### Materials provided

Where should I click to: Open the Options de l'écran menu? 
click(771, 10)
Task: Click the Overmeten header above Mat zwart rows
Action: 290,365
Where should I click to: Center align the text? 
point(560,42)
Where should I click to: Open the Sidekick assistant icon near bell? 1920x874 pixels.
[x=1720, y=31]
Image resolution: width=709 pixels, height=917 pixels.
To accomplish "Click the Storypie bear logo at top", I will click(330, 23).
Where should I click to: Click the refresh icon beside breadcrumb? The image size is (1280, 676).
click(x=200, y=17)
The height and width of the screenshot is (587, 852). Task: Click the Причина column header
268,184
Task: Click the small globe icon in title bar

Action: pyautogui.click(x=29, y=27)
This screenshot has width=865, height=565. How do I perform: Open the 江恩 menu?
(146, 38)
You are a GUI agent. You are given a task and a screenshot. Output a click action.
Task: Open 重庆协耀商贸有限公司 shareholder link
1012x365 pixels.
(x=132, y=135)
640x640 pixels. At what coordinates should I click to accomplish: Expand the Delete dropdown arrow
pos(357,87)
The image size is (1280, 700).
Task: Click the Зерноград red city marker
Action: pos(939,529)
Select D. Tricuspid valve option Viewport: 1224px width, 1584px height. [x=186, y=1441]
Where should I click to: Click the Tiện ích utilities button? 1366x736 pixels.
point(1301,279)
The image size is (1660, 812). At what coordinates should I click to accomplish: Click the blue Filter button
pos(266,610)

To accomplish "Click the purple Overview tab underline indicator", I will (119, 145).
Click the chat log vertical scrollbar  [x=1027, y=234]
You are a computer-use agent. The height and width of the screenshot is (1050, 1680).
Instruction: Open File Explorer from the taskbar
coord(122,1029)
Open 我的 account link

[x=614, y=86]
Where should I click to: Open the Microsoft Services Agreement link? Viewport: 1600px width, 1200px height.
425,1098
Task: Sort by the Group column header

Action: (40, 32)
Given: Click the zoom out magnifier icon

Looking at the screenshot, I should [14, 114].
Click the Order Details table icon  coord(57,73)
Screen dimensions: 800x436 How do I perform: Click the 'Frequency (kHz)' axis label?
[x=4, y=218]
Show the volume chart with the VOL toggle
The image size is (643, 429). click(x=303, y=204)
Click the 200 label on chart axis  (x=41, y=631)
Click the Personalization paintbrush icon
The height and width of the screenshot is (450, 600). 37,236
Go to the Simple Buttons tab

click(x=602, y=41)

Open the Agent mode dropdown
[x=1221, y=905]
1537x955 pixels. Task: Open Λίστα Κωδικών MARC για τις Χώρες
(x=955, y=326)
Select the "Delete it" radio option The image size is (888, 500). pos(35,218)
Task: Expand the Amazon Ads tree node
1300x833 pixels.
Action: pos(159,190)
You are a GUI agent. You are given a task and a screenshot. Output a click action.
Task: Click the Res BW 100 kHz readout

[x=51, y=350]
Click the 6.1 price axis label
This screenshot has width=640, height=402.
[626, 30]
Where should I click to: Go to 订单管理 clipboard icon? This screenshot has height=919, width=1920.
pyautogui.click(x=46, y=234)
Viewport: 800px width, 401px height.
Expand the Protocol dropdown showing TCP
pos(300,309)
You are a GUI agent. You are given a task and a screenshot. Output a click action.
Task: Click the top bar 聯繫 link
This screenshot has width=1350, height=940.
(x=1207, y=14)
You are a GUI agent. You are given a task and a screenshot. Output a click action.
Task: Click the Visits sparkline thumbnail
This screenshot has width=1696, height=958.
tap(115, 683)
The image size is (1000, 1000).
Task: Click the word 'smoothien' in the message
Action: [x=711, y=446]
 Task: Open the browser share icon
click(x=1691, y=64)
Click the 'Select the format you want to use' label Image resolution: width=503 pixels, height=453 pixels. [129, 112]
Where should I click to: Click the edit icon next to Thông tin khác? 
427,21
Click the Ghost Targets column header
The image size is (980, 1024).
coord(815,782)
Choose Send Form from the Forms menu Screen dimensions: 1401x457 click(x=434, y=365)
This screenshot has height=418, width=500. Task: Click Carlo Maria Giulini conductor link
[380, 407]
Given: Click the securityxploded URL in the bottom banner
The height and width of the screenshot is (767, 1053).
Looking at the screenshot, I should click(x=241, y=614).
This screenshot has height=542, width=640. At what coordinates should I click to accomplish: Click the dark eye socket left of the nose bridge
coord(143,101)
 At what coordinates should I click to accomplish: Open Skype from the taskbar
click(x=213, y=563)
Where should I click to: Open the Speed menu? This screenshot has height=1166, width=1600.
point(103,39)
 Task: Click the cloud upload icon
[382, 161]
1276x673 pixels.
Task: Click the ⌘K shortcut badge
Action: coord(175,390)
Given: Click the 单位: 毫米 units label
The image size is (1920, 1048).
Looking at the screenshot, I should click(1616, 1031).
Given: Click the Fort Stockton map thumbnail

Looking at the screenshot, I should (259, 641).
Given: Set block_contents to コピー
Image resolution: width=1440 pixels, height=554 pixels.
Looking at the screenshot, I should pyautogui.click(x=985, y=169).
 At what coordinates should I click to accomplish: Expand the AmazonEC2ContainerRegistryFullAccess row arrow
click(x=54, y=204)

######

- _Assignment_
For each line in the entries that holds "Select", return that line.

- _Answer to the exercise_
Select D. Tricuspid valve option Viewport: 1224px width, 1584px height. [x=186, y=1441]
Select the "Delete it" radio option The image size is (888, 500). pos(35,218)
Click the 'Select the format you want to use' label Image resolution: width=503 pixels, height=453 pixels. [129, 112]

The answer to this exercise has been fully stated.